Since then, a campaign of disrespectful attacks against Cuban artists, which is impossible to carry out in major US cultural centers, has moved to social media with US federal funding and using media and platforms that had been programmed since the failed attempts of Zunzuneo and Piramideo[3].

The USAID and NED dissident-making apparatus handed out money to individuals with no recognized cultural work in Cuba or abroad to pose as victims, and certain media outlets indebted to the State Department and other agencies rounded out the campaign by magnifying “movements” of isolated individuals and others who were victims of the confusion.

At a time when there is almost no human movement between Cuba and the United States, and when it is difficult to know the Cuban reality firsthand, these spokespeople claim to attest to “attacks against Cuban culture and artists” that are non-existent and easily refutable with all the common work that has been explained before and at other times. COVID-19 has plunged part of the planet into virtual reality. The pandemic has led some back to the belief that “it’s coming” and to dreams of destroying the Cuban model of the 1990s.
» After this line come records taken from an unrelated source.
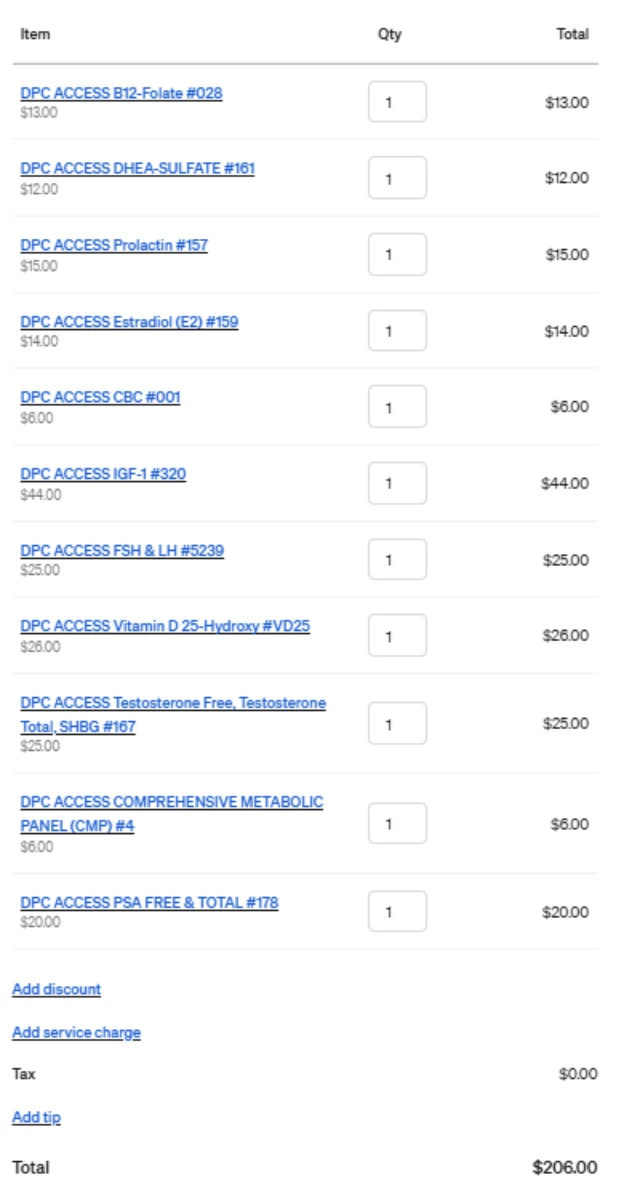Open the DPC ACCESS Prolactin #157 item

click(114, 245)
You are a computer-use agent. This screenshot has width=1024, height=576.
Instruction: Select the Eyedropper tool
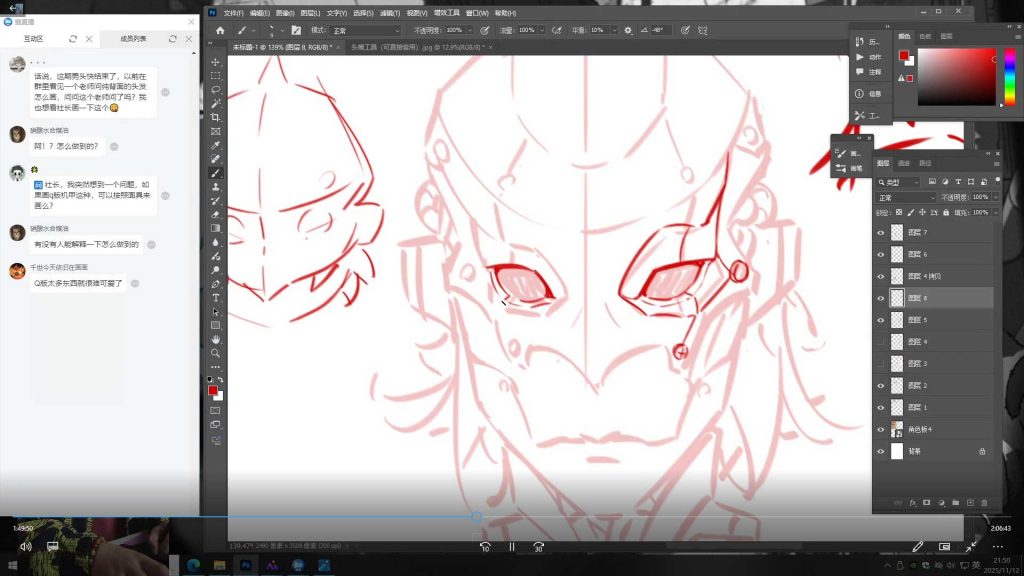216,145
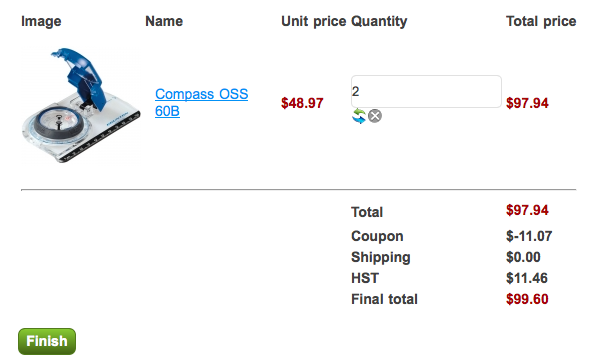
Task: Open the Compass OSS 60B product link
Action: [201, 102]
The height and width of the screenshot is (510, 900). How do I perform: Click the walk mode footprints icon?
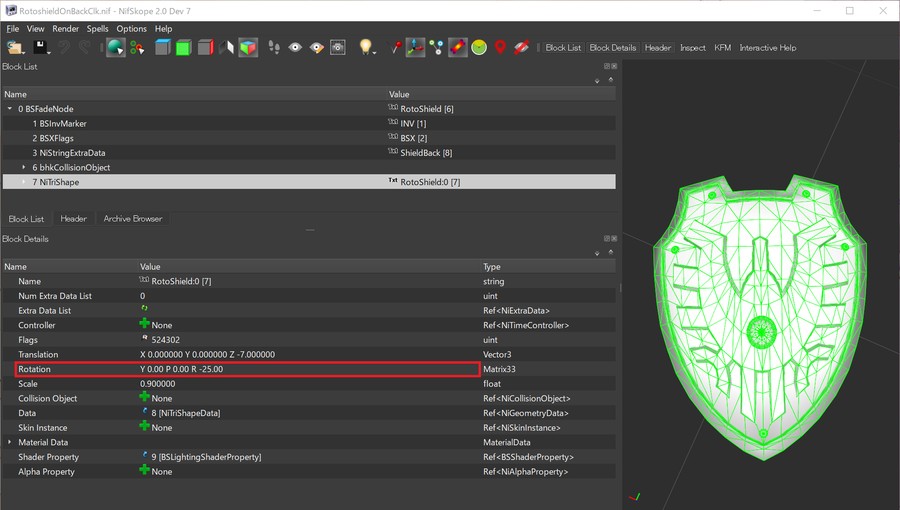274,47
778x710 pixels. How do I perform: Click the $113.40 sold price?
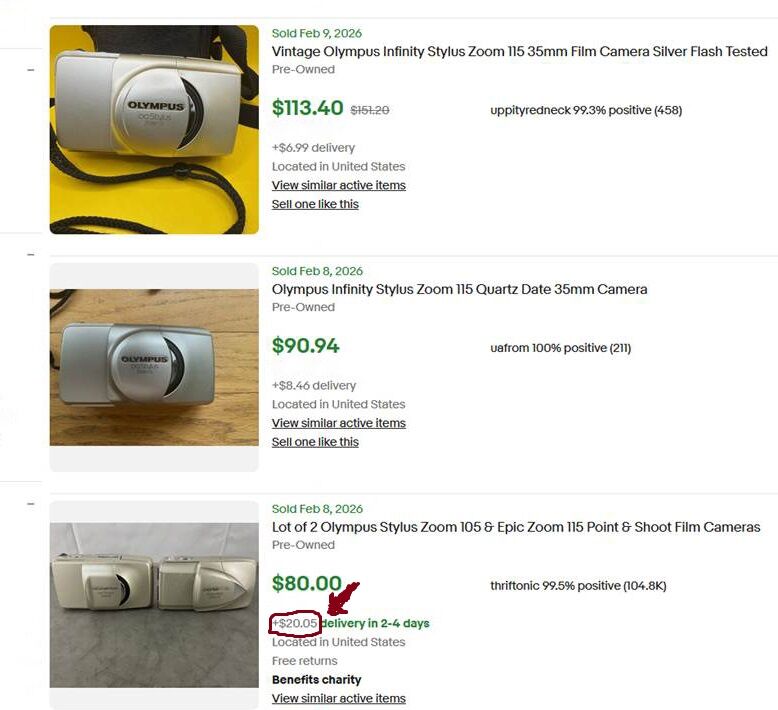(x=308, y=108)
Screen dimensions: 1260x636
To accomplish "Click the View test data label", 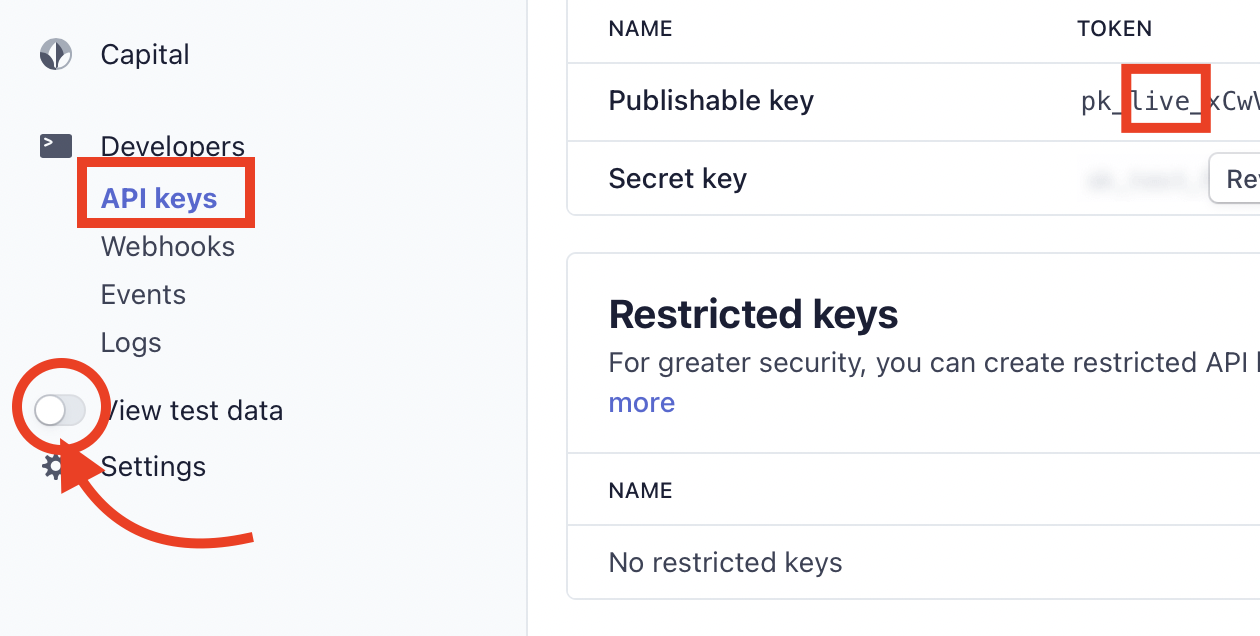I will (x=193, y=410).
If we look at the “race behind the oxen,” as our ancestors used to say, we can conclude that the cultural ties between Cuba and the United States are of such magnitude that they cannot be denied, much less destroyed by the repetition of ideas that have no basis in reality and do not have the support of the American public. The immense cultural exchange that has taken place between the two countries is the fact itself; the rest is a macabre and desperate reaction that seeks to deny it.

Culture and its exponents, like so many other sectors of national life in both countries, will once again be pillars of a future era in which US leaders come to understand that Cuba is a neighboring country with which they must coexist.

[1] The full name of the institution is the John F. Kennedy Center for the Performing Arts.

(2) The Smithsonian Institution is a US non-governmental institution that brings together 17 museums, research centers, and other entities in the country dedicated to cultural promotion.

(3) Zunzuneo and Piramideo were the names given by USAID to two projects dedicated to influencing Cuban society through the massive use of social media.

José Ramón Cabañas Rodríguez is Director of the International Policy Research Center (CIPI) in Havana, Cuba.